Solution: For a prismatic float of height \( H \): \( \frac{h_{\text{sub}}}{H}=\frac{\rho_{\text{obj}}}{\rho_f} \).

Problem 16: A submerged cube experiences \( F_b=50~\mathrm{N} \). What is \( \rho_f \) if \( V=5\times 10^{-3}~\mathrm{m^3} \)?

Solution: \( \rho_f=\frac{F_b}{gV}=\frac{50}{9.81\cdot 5\times 10^{-3}}\approx 1.02\times 10^{3}\ \mathrm{kg\,m^{-3}} \).

Problem 17: A submarine adjusts its buoyancy by pumping water. Explain.

Solution: Taking in water raises average density so \( W>F_b \) (descend); expelling water lowers it so \( W

Problem 18: Why is Archimedes’ principle valid for irregular shapes?

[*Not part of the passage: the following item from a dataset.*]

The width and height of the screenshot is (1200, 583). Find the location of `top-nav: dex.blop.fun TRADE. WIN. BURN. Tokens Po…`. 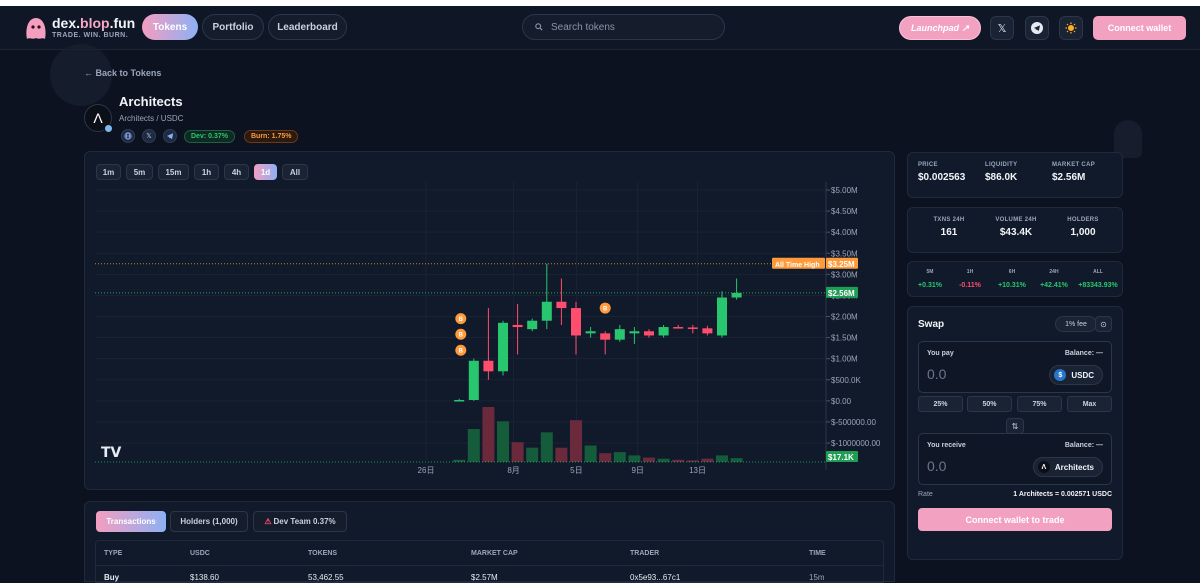

top-nav: dex.blop.fun TRADE. WIN. BURN. Tokens Po… is located at coordinates (600, 28).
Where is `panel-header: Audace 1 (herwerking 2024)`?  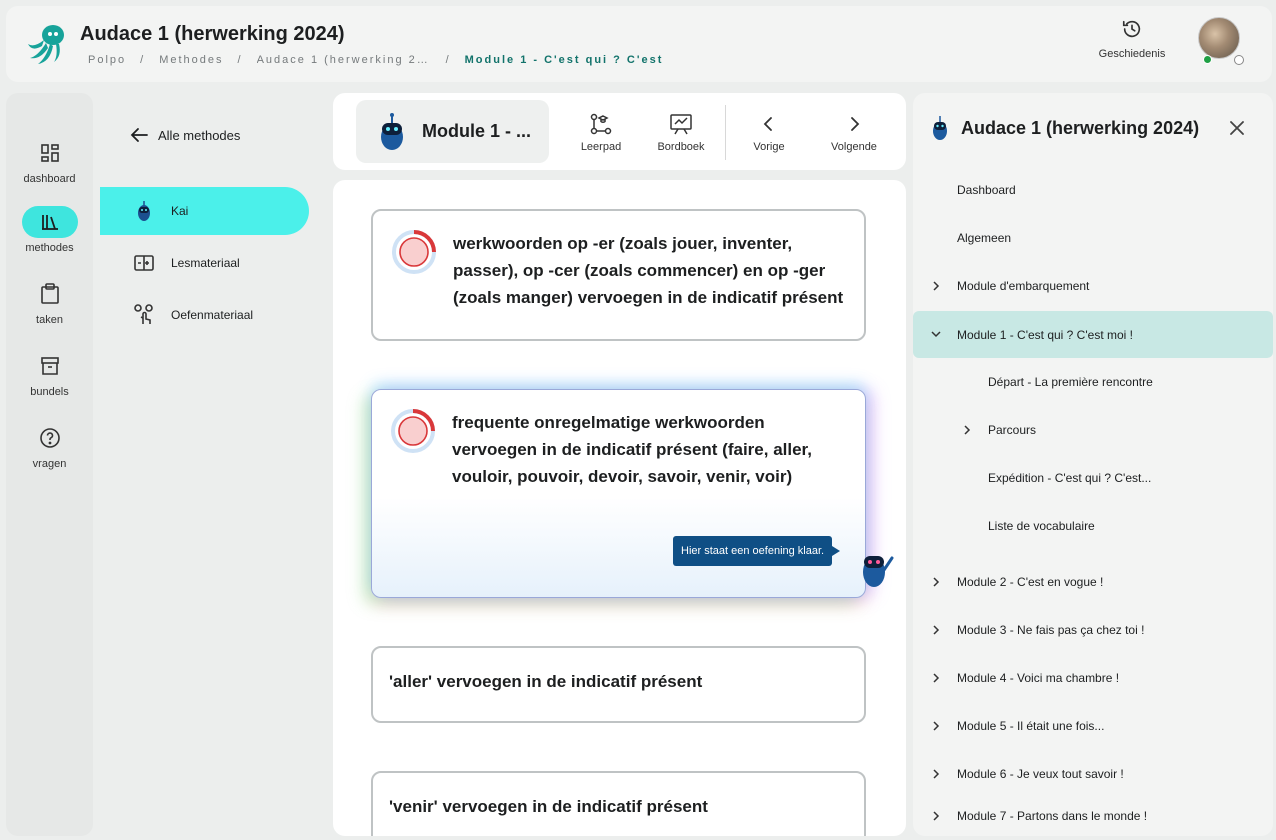 panel-header: Audace 1 (herwerking 2024) is located at coordinates (1065, 128).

Solution: Hydrostatic pressure depends only on depth; integrating over the surface gives \( F_b=\rho_f g V_{\text{disp}} \) independent of shape.

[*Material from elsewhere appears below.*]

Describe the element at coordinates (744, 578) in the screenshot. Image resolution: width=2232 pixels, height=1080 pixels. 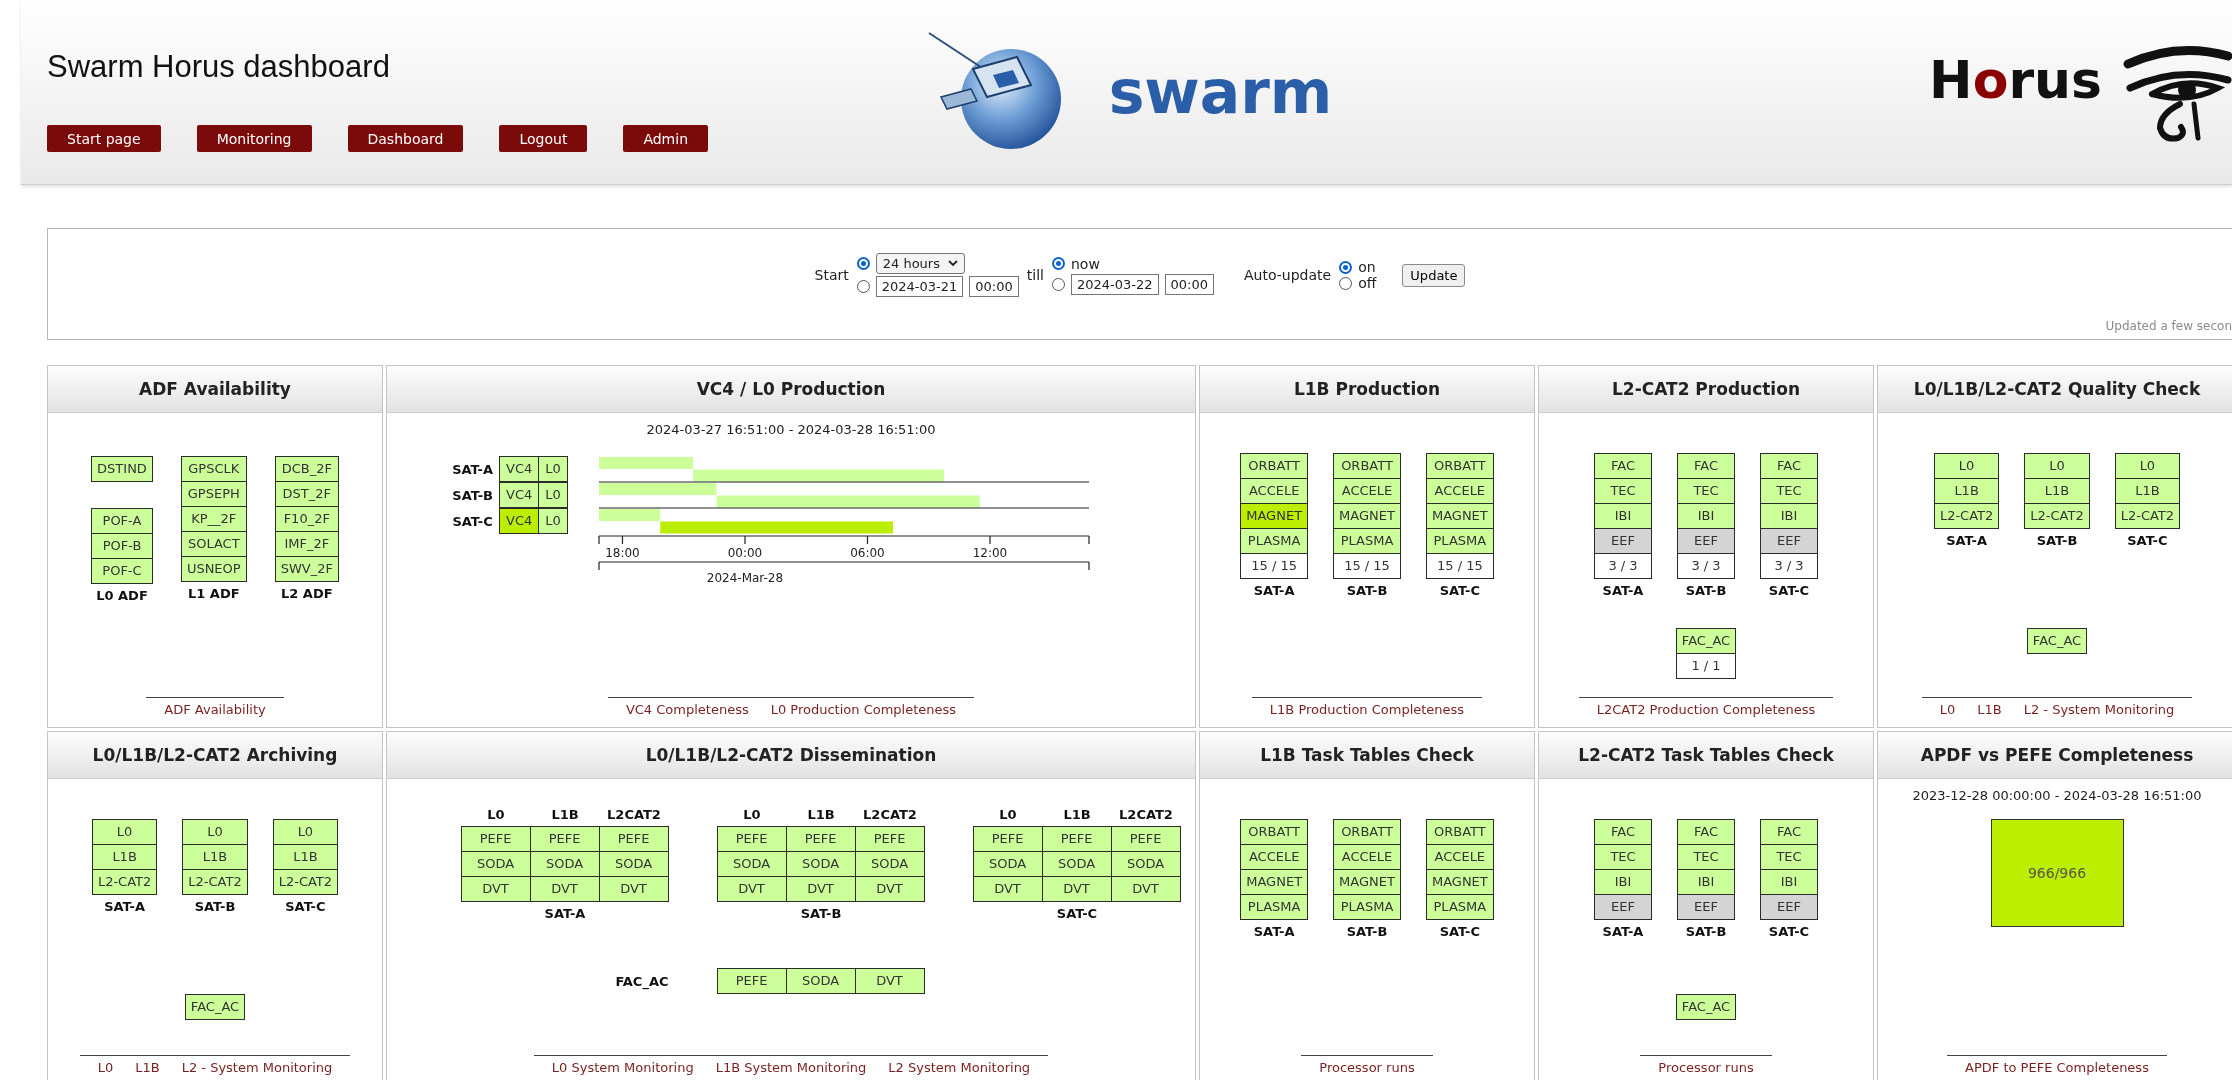
I see `axis-label: 2024-Mar-28` at that location.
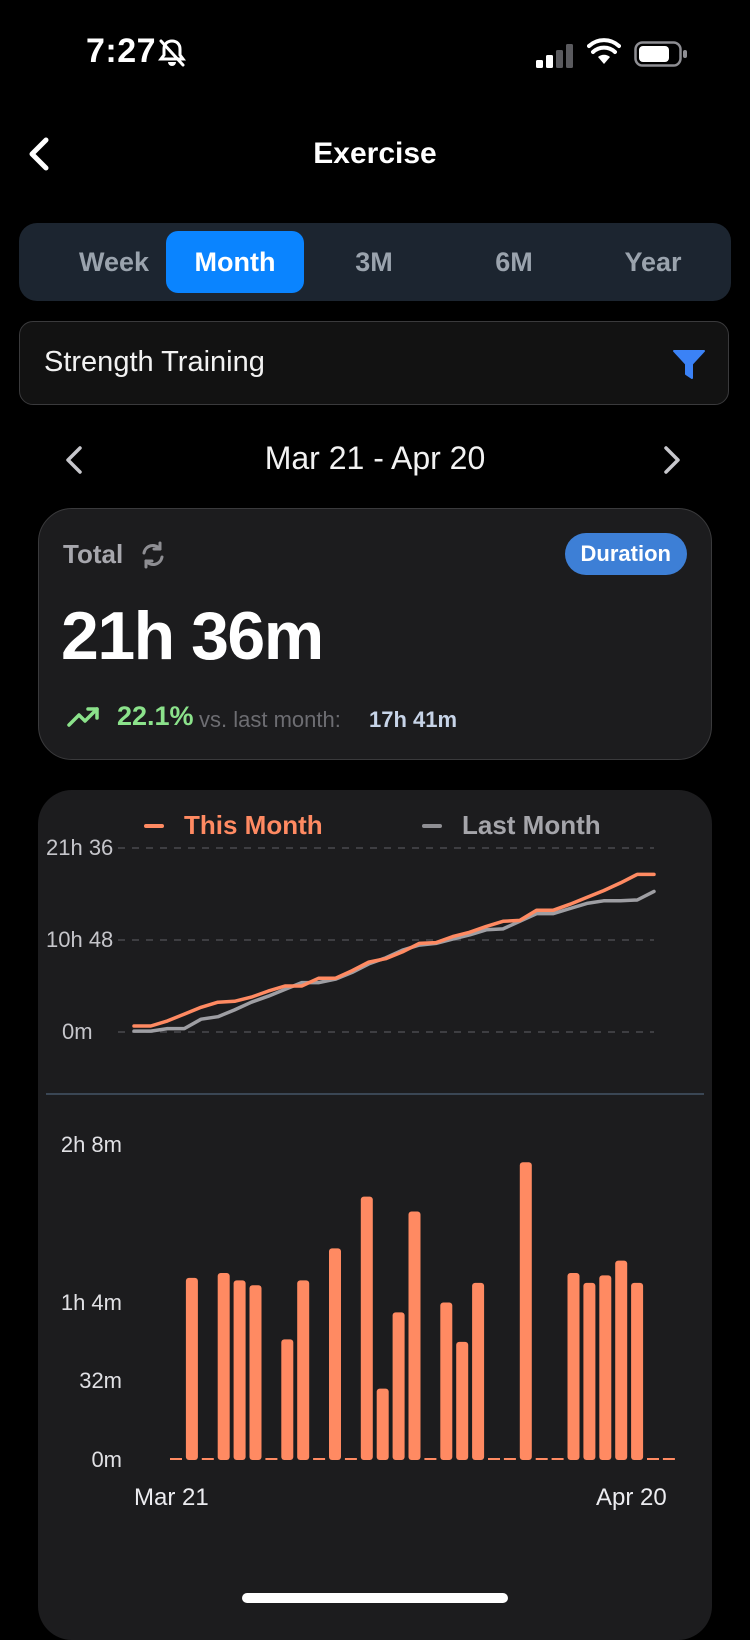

Problem 19: Estimate \( GM \) for a barge if the center of buoyancy shifts laterally by \(0.1~\mathrm{m}\) at a heel of \(5^\circ\).

Solution: For small angles, \( BM\approx \frac{\Delta x}{\tan\theta} \approx \frac{0.1}{\tan(5^\circ)}\approx 1.15~\mathrm{m} \). Then \( GM=BM-BG \) once \( BG \) is specified.

Problem 20: A material of density \(500~\mathrm{kg\,m^{-3}}\) is placed in liquid of \( \rho=1200~\mathrm{kg\,m^{-3}} \). Will it float?

Solution: Yes. Submerged fraction \(=\frac{\rho_{\text{obj}}}{\rho_f}=\frac{500}{1200}=0.417 \) (about \(41.7\%\)).